Goodrich and Bombardella (2016) point out that the symbolic landscape is essential in constructing legitimacy for the status quo, producing and reproducing narratives “of civilization and position[ing] colonized people [as subordinate] within that narrative” (Goodrich and Bombardella 2016, 35–36). Additionally, they propose including “omission” as a form of postcolonial violence, which “legitimizes the status quo by writing out the violent interdependencies upon which it is contingent” (35-36). The authors incorporate Feldman’s insights on silence in the media, which enforces the norms of a universalizing rationality, erasing everyday violence and shutting peripheric/different perspectives out (Feldman 1994, 405). Feldman points out the “strategies for narrating the Other” (Feldman 1994, 414–15), as well as the bias of public memory and perception. The violence arises from the institutional articulation of state culture, the media and the mythologies of modernity taking ownership of history itself and controlling the discourse. They define the realm of historical possibility, as well as what kind of violence is ‘acceptable’, shaping social perception “to neuter collective trauma, subtract or silence victims, and install public zones of perceptual amnesia that privatize and incarcerate historical memory” (Feldman 1994, 414–15).
Erasing the extremely violent character of colonial rule from our mainstream perception of history means that we are not aware of it, thus it is more difficult to perceive the injustices that come from it. Omitting something relies on silence, which is collective and codified by social norms, and thus fundamentally connected to power. Silence can have many reasons, and Ben-Ze’ev, Ginio, and Winter cite three: (1) liturgical silences, those arising from grief, fundamental moral problems or religion; (2) silences over social conflicts, to (strategically) avoid open conflict; and (3) essentialist silences, those imposed by unequal power relations, which determine who gets to tell history (2010, 4 – 6, 8). Who has the right to speak and who decides what can be said are important questions, with often complex and multiple answers. Understanding the processes of the framing of silences and the context of their eventual breaking reveals much about the strategic interests and power structures of a society (Ben-Ze’ev, Ginio, and Winter 2010, 11–12).
Depelchin analyzes how this postcolonial cultural environment affects and shapes historical methods and practices, more broadly questioning how we ‘do’ history and the role silences play in the process. The cultural environment is shaped by the ideologies and reasoning of the ‘winners’, making up the paradigm of what “goes without saying” and determining the methods and embedded practices of historical research (Depelchin 2004, 1). The fundamental claim is that methods are “not as innocent or neutral as they are often presented as being” (Depelchin 2004, 2) and historic knowledge is shaped by relations of power. Depelchin argues silences should be seen as facts, especially the massive collective silences, for example the ‘blindness’ of the population at the time of the Holocaust or the silences around the genocide in Rwanda and Burundi (Depelchin 2004, 3–4), and turns his attention to the historiography of Africa.

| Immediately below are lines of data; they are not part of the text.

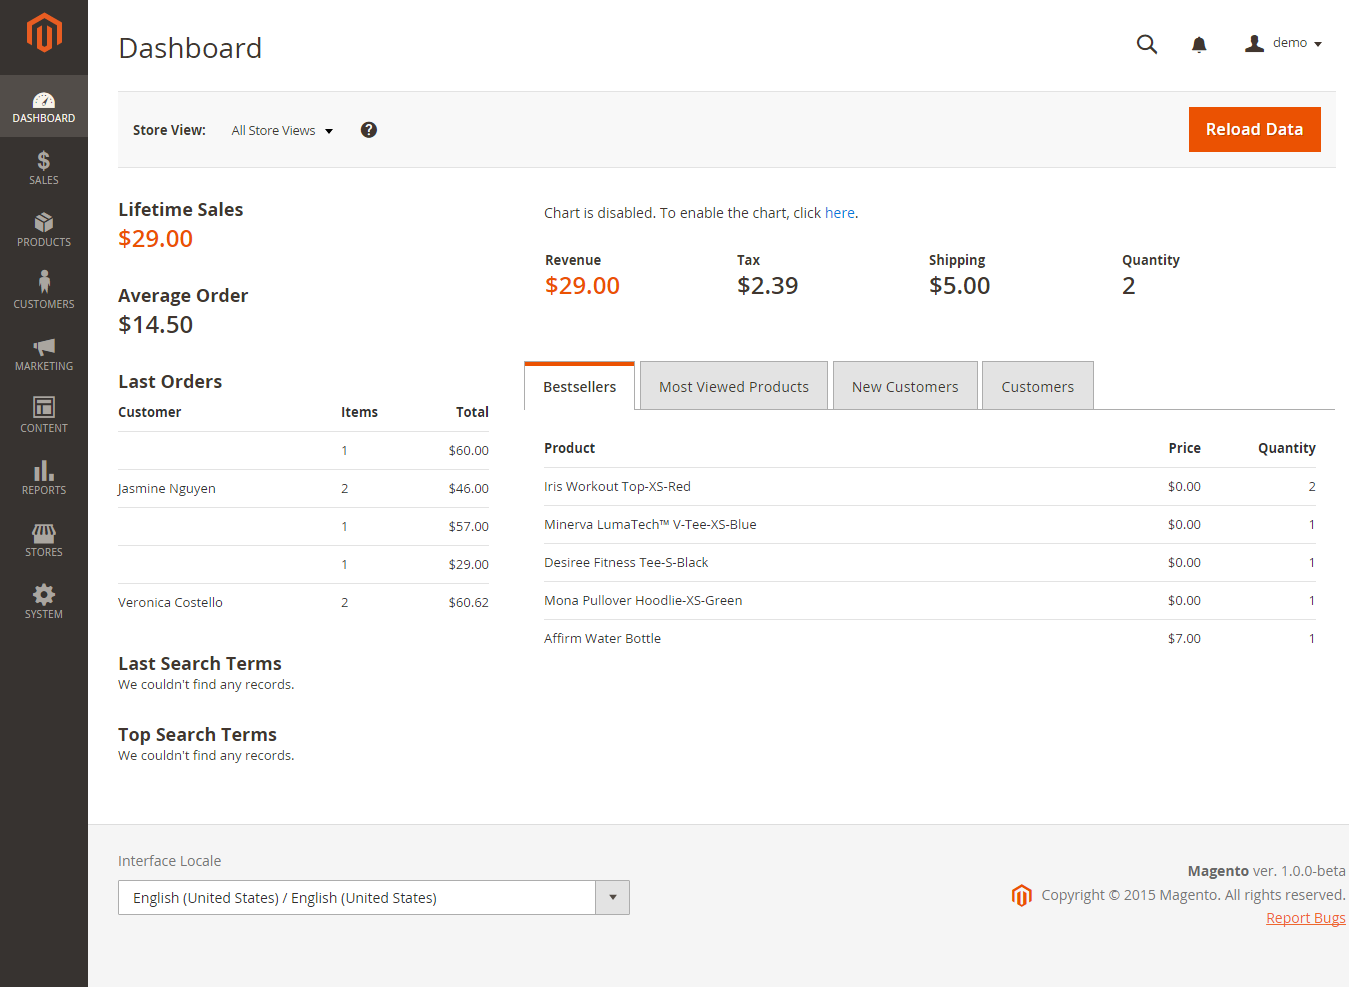Open the Customers section in the sidebar
The height and width of the screenshot is (987, 1349).
43,291
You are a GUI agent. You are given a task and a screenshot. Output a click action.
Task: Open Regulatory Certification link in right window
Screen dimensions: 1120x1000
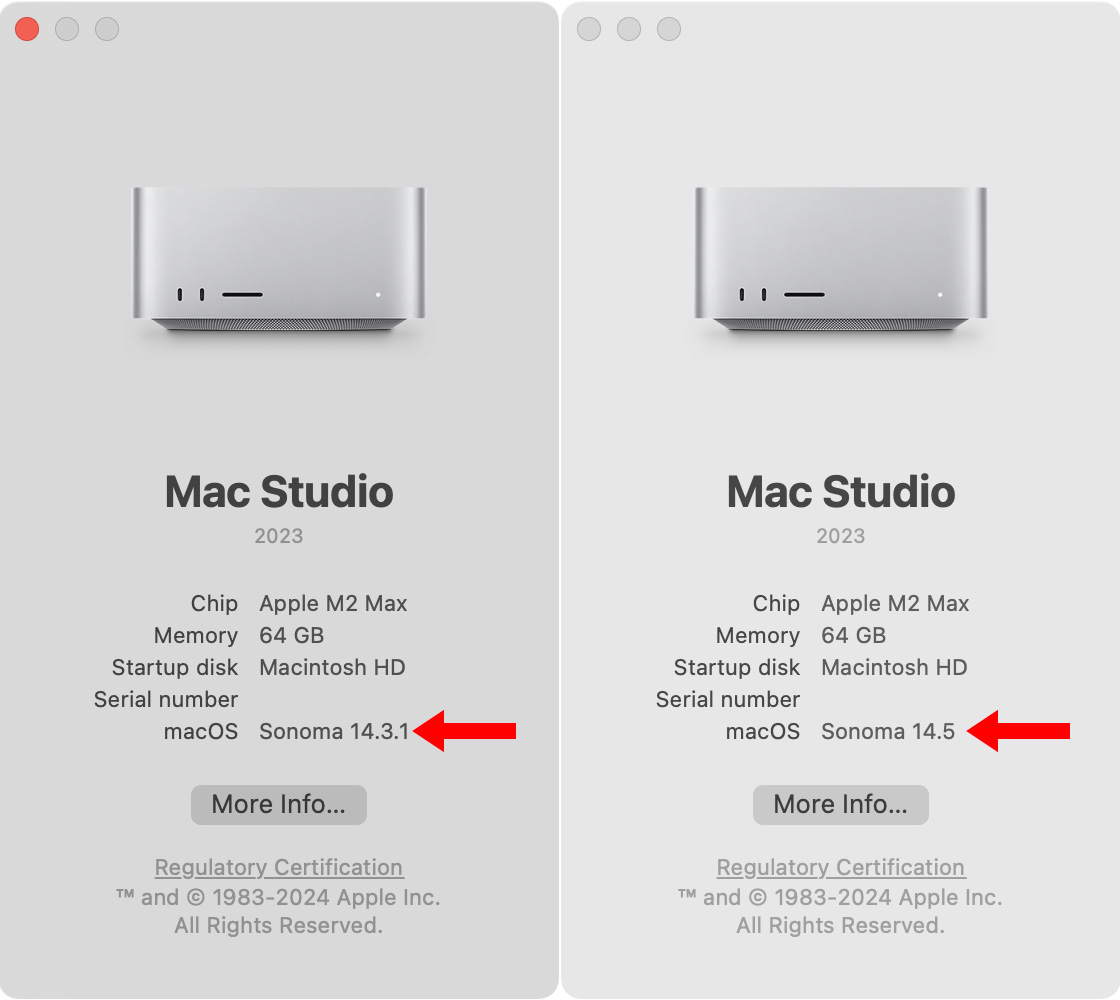pos(841,867)
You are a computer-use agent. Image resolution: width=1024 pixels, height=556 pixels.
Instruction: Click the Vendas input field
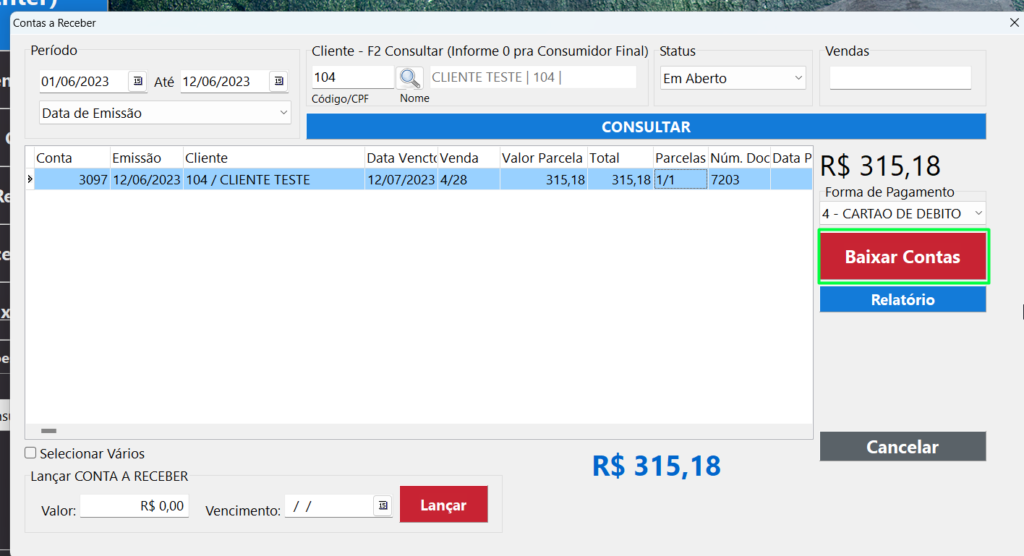(x=900, y=78)
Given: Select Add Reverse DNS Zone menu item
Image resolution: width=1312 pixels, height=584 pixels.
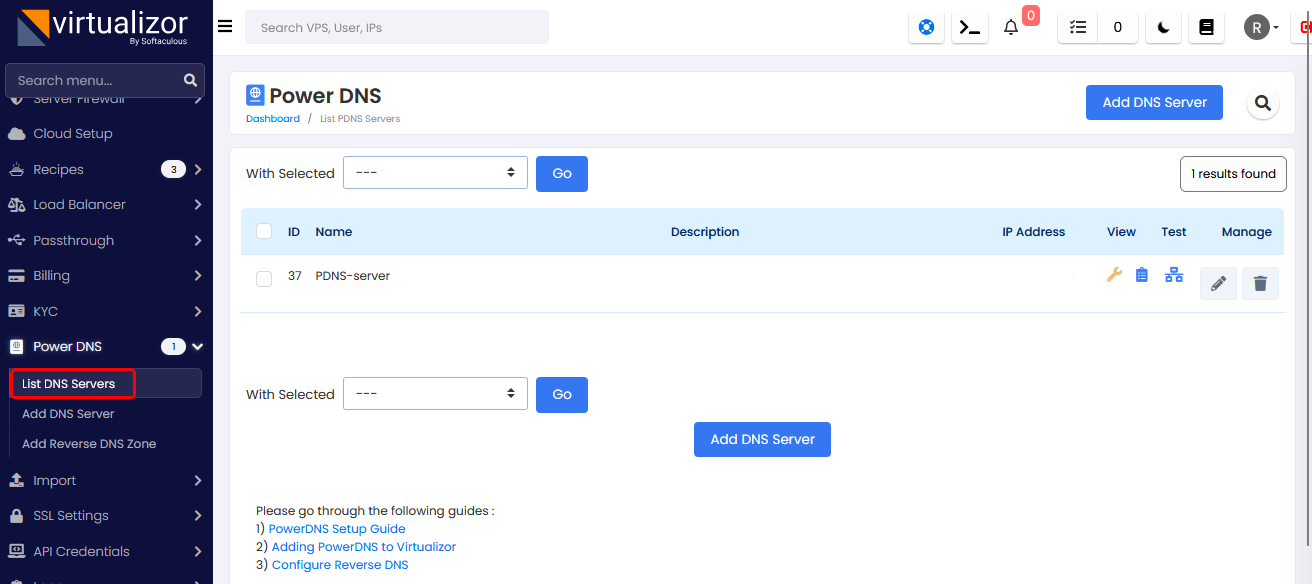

Depelchin notes that African history, especially the historiography of resistance to colonialism, is marked by silencing. Mainstream research is clearly informed by colonial interests of diminishing the magnitude of violence and thus maintaining the legitimacy of the status quo (Goodrich and Bombardella 2016, 35–36). This manifests itself as two tendencies, or syndromes, in African Historiography: the syndrome of discovery and the syndrome of abolition. The syndrome of discovery comes from “the conviction among its carriers that knowledge as defined, understood and practiced by them cannot be modified by knowledge contained in the “discovered” societies” (Depelchin 2004, 7). Western historians often ‘discover’ things about Africa that were either obvious for any indigenous person or had been said by African historians and dismissed by mainstream science. This process of appropriation produces and reproduces hierarchical power relations (Depelchin 2004, 5). The syndrome of abolition is perfectly exemplified by “the words and actions of the ‘abolitionists’ who fought to end slavery, crediting themselves as the ones to realize its inhumanity; as if those oppressed by slavery had not already been aware of this” (Depelchin 2004, 6). Both syndromes are similar, yet the syndrome of abolition has a more explicit character of establishing the (moral) superiority of the colonizer.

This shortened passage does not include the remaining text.